D’un côté un grand pas en avant avec la lutte contre l’outrage sexiste, de l’autre des féministes intimidées.


« Définir un interdit pour modifier les attitudes », c’est la philosophie préconisée par  le député Erwan Balanant, membre du groupe de travail qui propose de créer une infraction d’outrage sexiste et sexuel.

Le principe est posé : plus question de parler de drague ou de plaisanterie quand il s’agit d’« intimidations » ou « atteintes à la dignité des personnes ». La frontière n’est pas aussi floue qu’on veut bien le dire entre les comportements qui relèvent de la drague sympathique et ceux qui imposent, contraignent, intimident, instaurent une domination.

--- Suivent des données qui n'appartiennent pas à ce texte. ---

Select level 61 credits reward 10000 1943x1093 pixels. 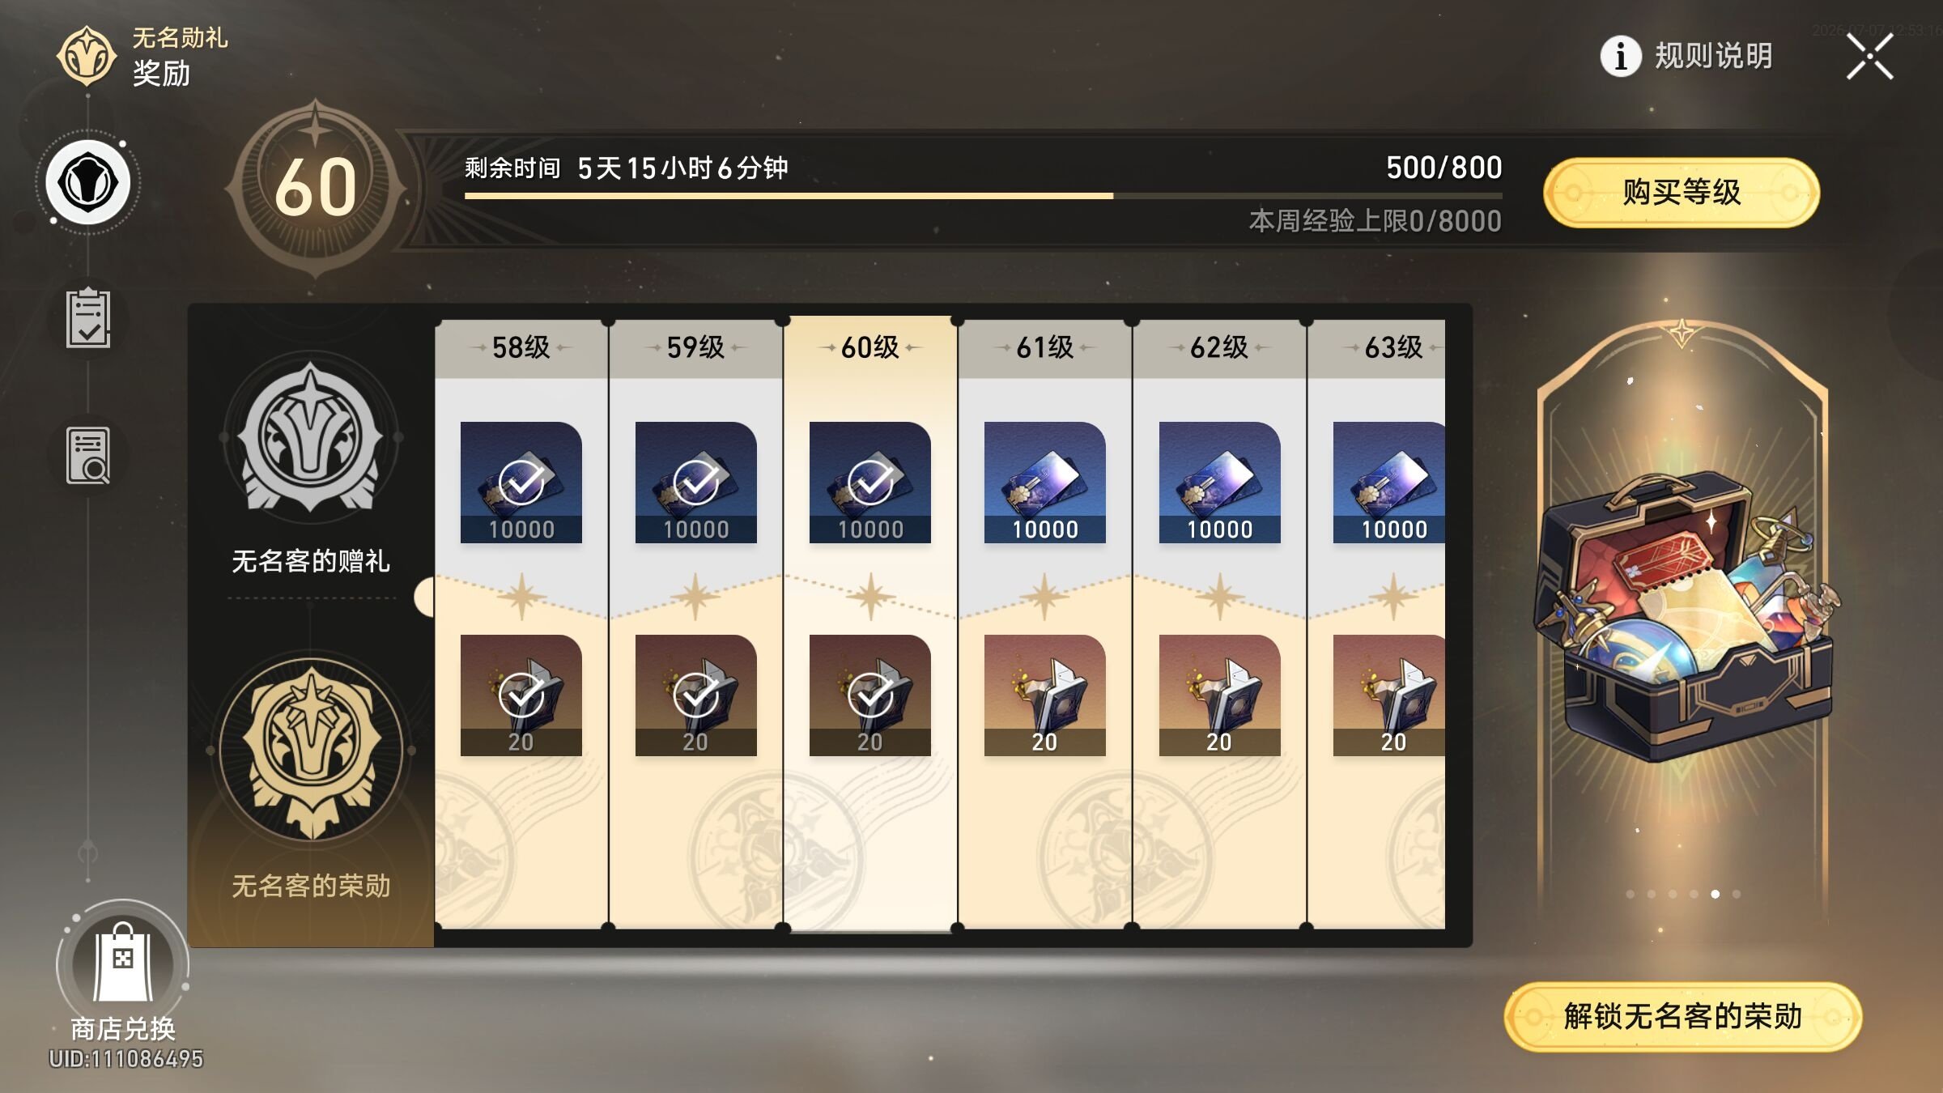pos(1044,483)
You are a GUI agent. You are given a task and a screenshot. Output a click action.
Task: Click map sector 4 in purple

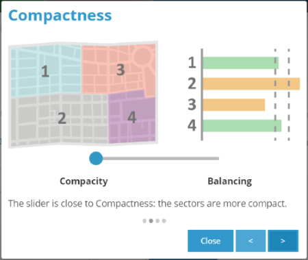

Reste à voter la nouvelle loi et surtout à appliquer les sanctions pour que les victimes ne soient plus doublement victimes. Victimes d’agression une première fois, victimes d’ostracisme, d’insultes et de menaces si elles parlent.

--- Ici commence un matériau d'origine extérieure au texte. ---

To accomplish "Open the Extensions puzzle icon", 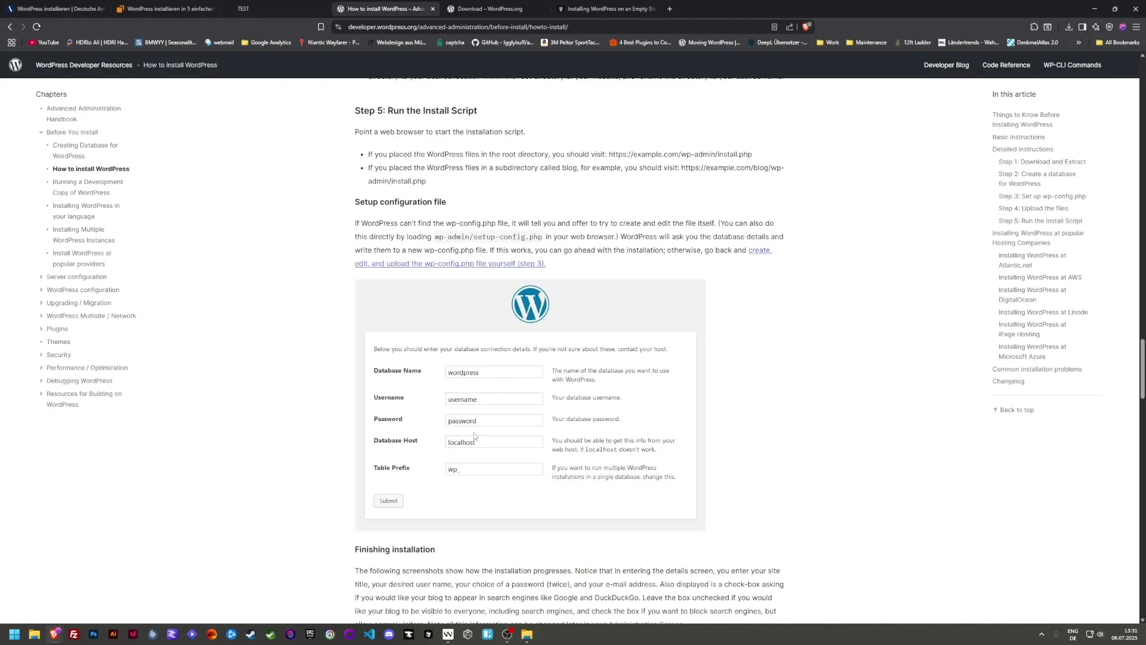I will [x=1033, y=27].
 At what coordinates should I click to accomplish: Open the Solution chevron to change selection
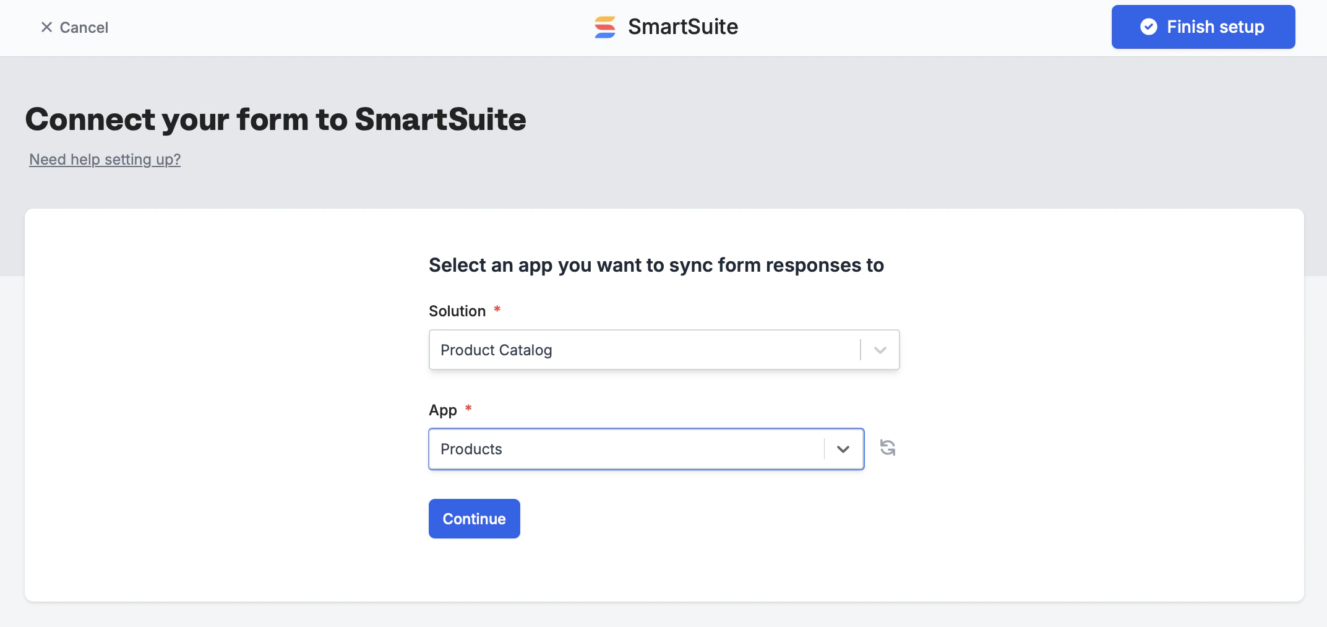878,349
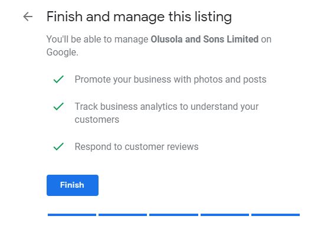This screenshot has width=331, height=242.
Task: Click the word customers under Track analytics
Action: tap(97, 120)

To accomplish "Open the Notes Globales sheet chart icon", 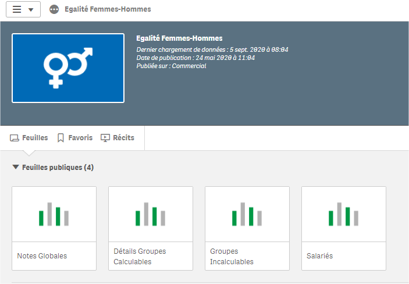I will (x=54, y=214).
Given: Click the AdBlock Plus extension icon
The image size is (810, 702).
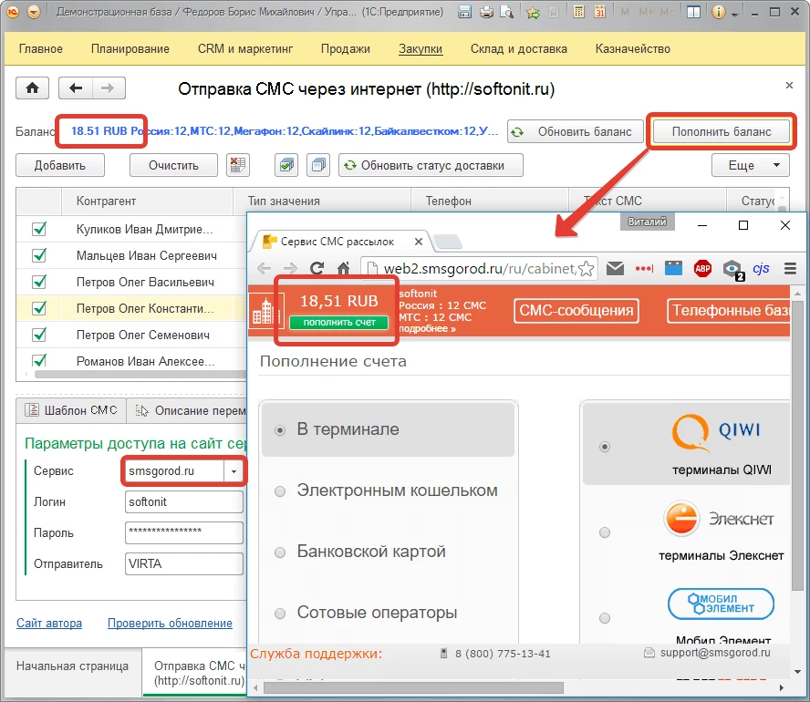Looking at the screenshot, I should [702, 268].
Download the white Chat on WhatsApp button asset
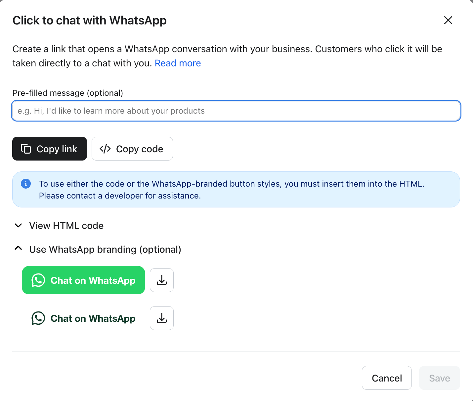 click(x=161, y=318)
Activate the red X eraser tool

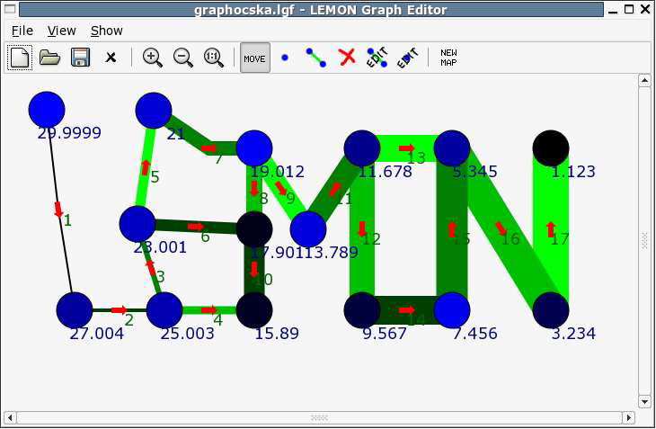[347, 58]
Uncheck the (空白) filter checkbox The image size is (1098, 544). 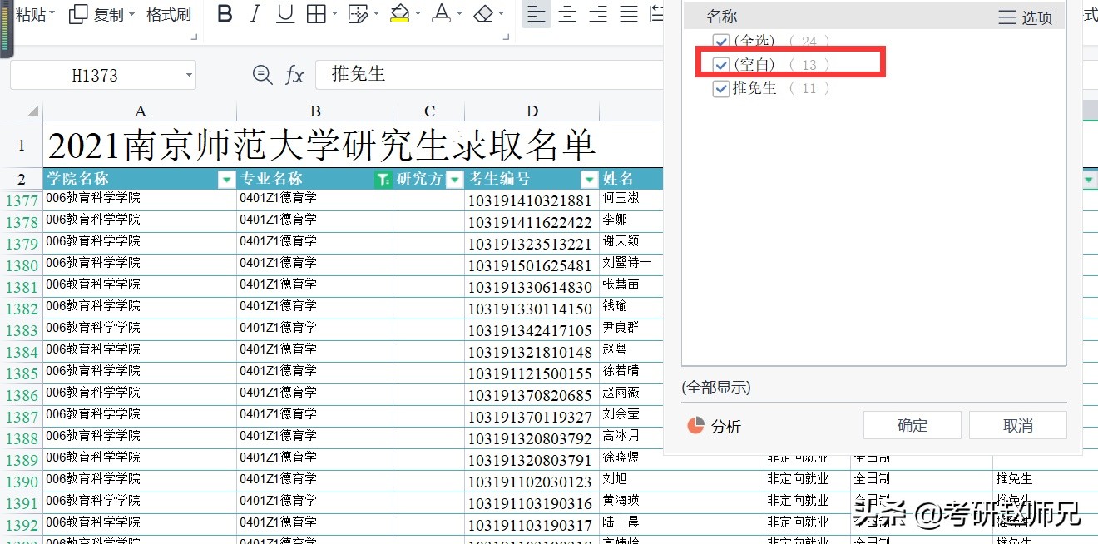click(x=720, y=64)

Et il reste beaucoup à faire pour modifier les attitudes. À chaque fois que la militante féministe Caroline de Haas a dénoncé une forme de sexisme, ses propos ont souvent été déformés et elle a reçu une déferlante d’insultes et de menaces via les réseaux sociaux. Au point qu’elle vient de décider de se retirer de la Toile pour une durée indéterminée.

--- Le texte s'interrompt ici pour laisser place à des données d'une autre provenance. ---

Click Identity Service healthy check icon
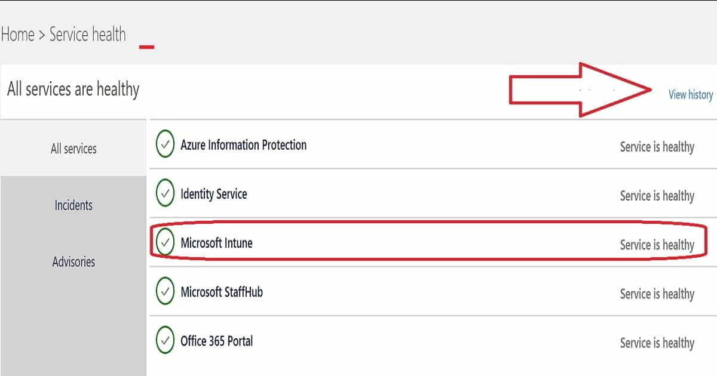Image resolution: width=717 pixels, height=376 pixels. [x=165, y=194]
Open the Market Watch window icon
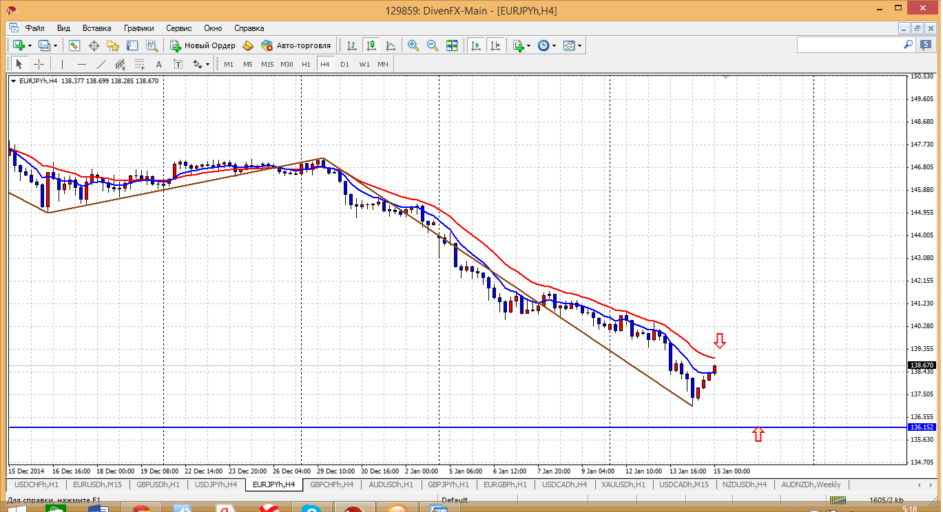 pyautogui.click(x=74, y=45)
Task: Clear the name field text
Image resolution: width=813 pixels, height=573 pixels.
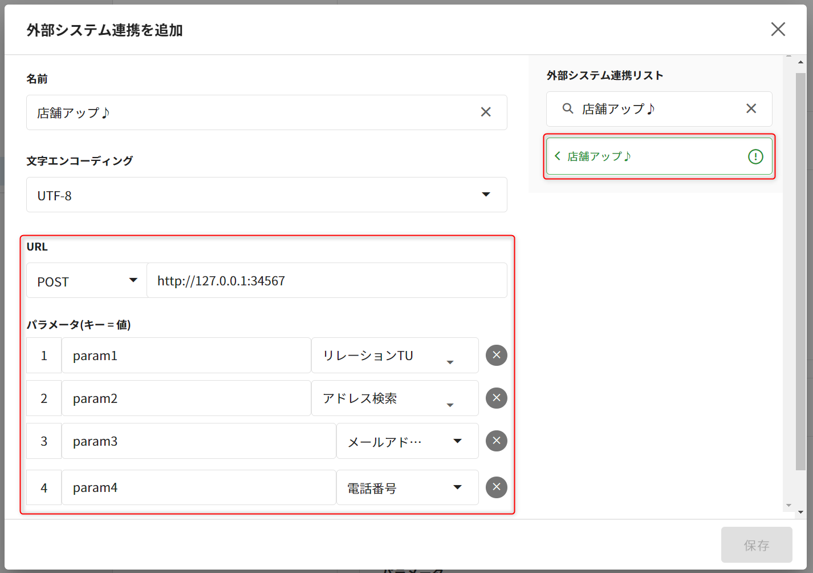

Récemment, c’est la victime d’une agression sexuelle au travail qui a préféré quitter son entreprise. Que s’est-il passé à LCP alors que l’agresseur avait été sanctionné ? Difficile de le savoir mais le fait est que c’est la victime qui part…

La France n’est pas un pays exemplaire pour la protection des victimes d’agression sexuelle. Elle a été condamnée par la Cour européenne des droits de l’Homme en 2011. Son forfait : lorsque des victimes d’agression sexuelle étaient déboutées de leurs demandes faute de preuve, elles étaient automatiquement condamnées à verser des dommages et intérêts pour dénonciation calomnieuse à leurs agresseurs. De quoi refroidir les ardeurs des victimes à dénoncer !

La mission parlementaire sur la verbalisation du harcèlement de rue préconise aussi de créer une attestation scolaire obligatoire “de prévention des violences et de l’égalité filles-garçons”. Un gros travail d’éducation serait en effet prudent pour bien appliquer la loi et ne pas risquer de la voir contournée au bénéfice des agresseurs.